(10/20/2017)

Given your role in providing a safe healing environment for patients, it’s important to clear up what’s new and what’s downright false about the flu, so you and your team don’t unknowingly put patients (and each other) at risk for a nasty bout of the illness. 

Current flu trends: What’s happening now
 
During the 2014–2015 flu season, the CDC reported several hundred cases of influenza infection with parotitis — a swelling of one or both salivary glands, something commonly seen in mumps cases — up from just a dozen such cases ever documented in scientific literature before 2014.
 
Parotitis after influenza infection can occur in people of all ages, says the CDC, but mostly school-aged children and males. This illness seems linked to influenza A (H3N2) viruses, and the CDC recommends diagnosis and treatment steps here.
 
It’s worth noting the United States experiences a flu epidemic every year, says the CDC. It’s why we call it “flu season,” often beginning in October, peaking between December and March, and lasting as late as May.
 
Myths you should stop believing
 
Before we get to what you should do to protect yourself, peers and customers, let’s dispel common misinformation that can do more harm than good.
 
The Harvard Medical School has compiled a list of 10 common flu myths it updates each year:
 
  1. You can catch the flu from the vaccine.
  2. Healthy people don’t need to be vaccinated.
  3. Getting the flu vaccine is all you need to protect yourself.
  4. The flu is just a bad cold.
  5. You can’t spread the flu if you’re not feeling well.
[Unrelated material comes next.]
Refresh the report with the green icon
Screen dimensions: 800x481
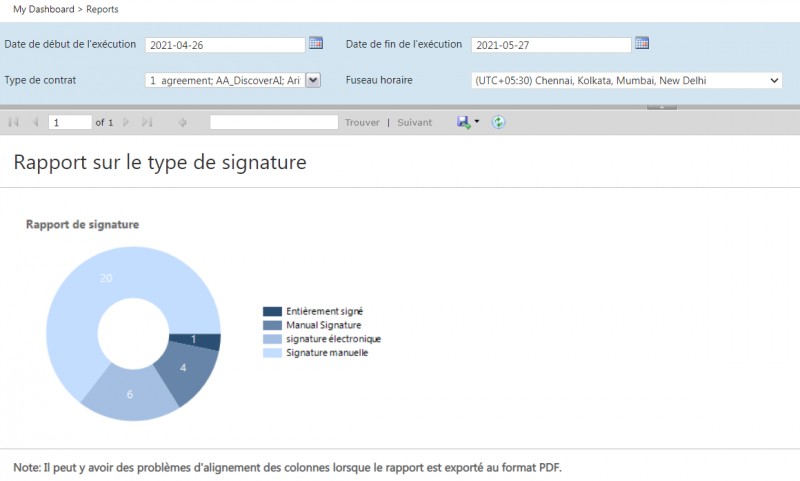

  6. You don’t need a flu shot every year.
  7. You can catch the flu from being out in the cold.
  8. Feed a cold, starve a fever.
  9. Chicken soup will speed your recovery.
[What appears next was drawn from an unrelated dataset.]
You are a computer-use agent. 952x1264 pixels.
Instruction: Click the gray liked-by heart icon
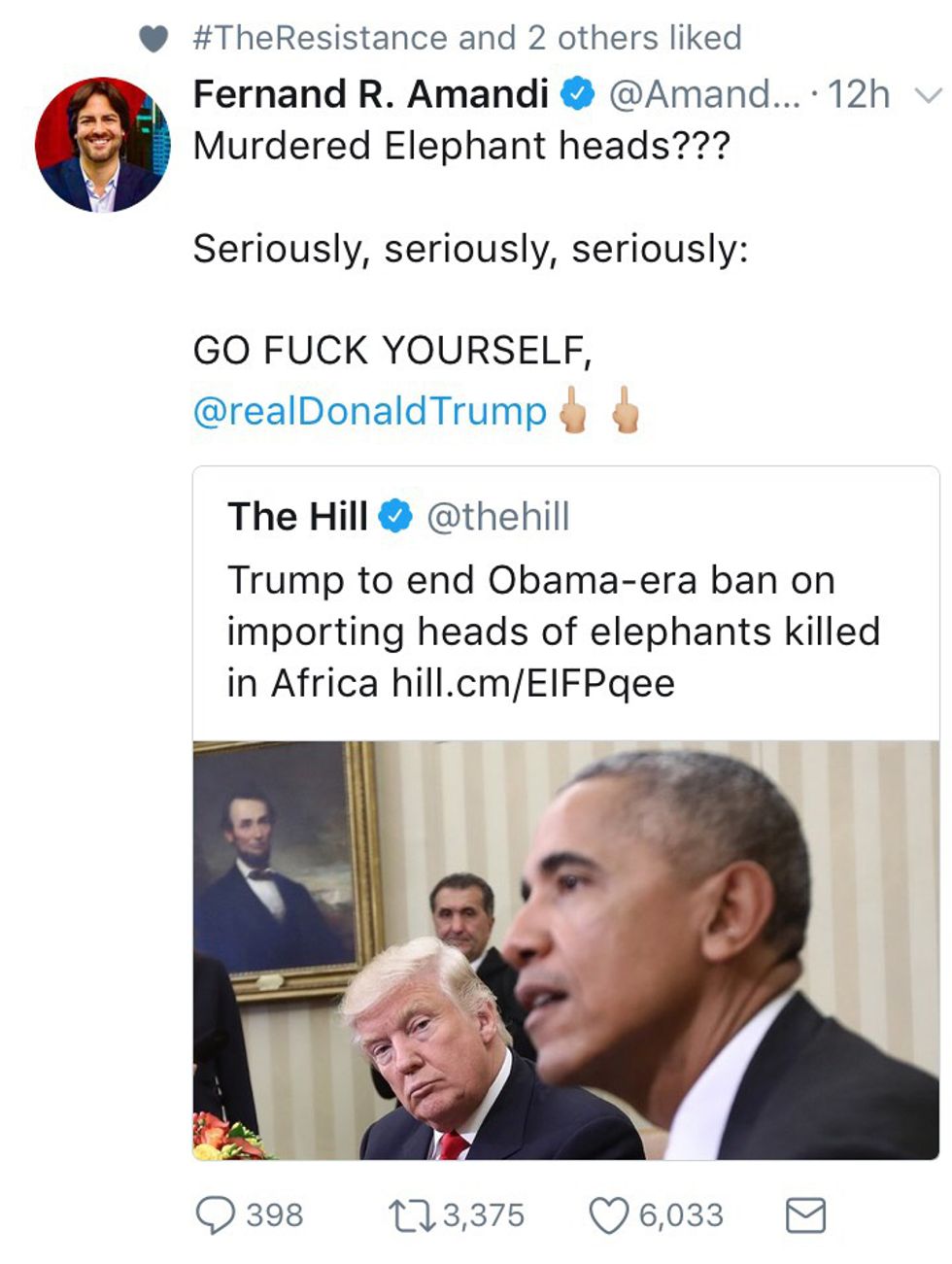pyautogui.click(x=153, y=39)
  10. If a high fever lasts more than a day or two, you may need antibiotics.
 
(Explanations for each of these myths are found here.)
 
What’s new this season, from the public’s perspective
 
Among its new recommendations, the CDC notes only injectable flu shots are advised this year, reminding us that flu vaccines are updated each year to match circulating viruses.
 
Recommendations for people with egg allergies have also changed: People who experience only hives after exposure to eggs are in the clear to get any flu vaccine appropriate for their age and health. People who experience other symptoms beyond hives after exposure to eggs can also get any flu vaccine, but should do so in a medical setting, supervised by a medical professional who can recognize and manage severe allergic reactions. Also, they no longer have to wait 30 minutes after receiving the vaccine, says the CDC.
 
Finally, the CDC notes generic versions of the vaccine are now available.
 
How to protect yourself & others
 
The CDC recommends the flu vaccine for everyone aged six months and older — preferably by the end of October. Again, you need to do this every year since the vaccine is updated annually to match circulating viruses.
 
You should also take everyday preventive actions like washing your hands frequently, covering your mouth and nose when coughing or sneezing, avoid touching your eyes, nose or mouth, and avoiding close contact with people who are sick.
 
All things considered, flu prevention is fairly simple. Schedule a few minutes for that flu shot, and tweak habits to keep germs off your hands and face as you go about your day. We wish you and your facilities team a flu-free season.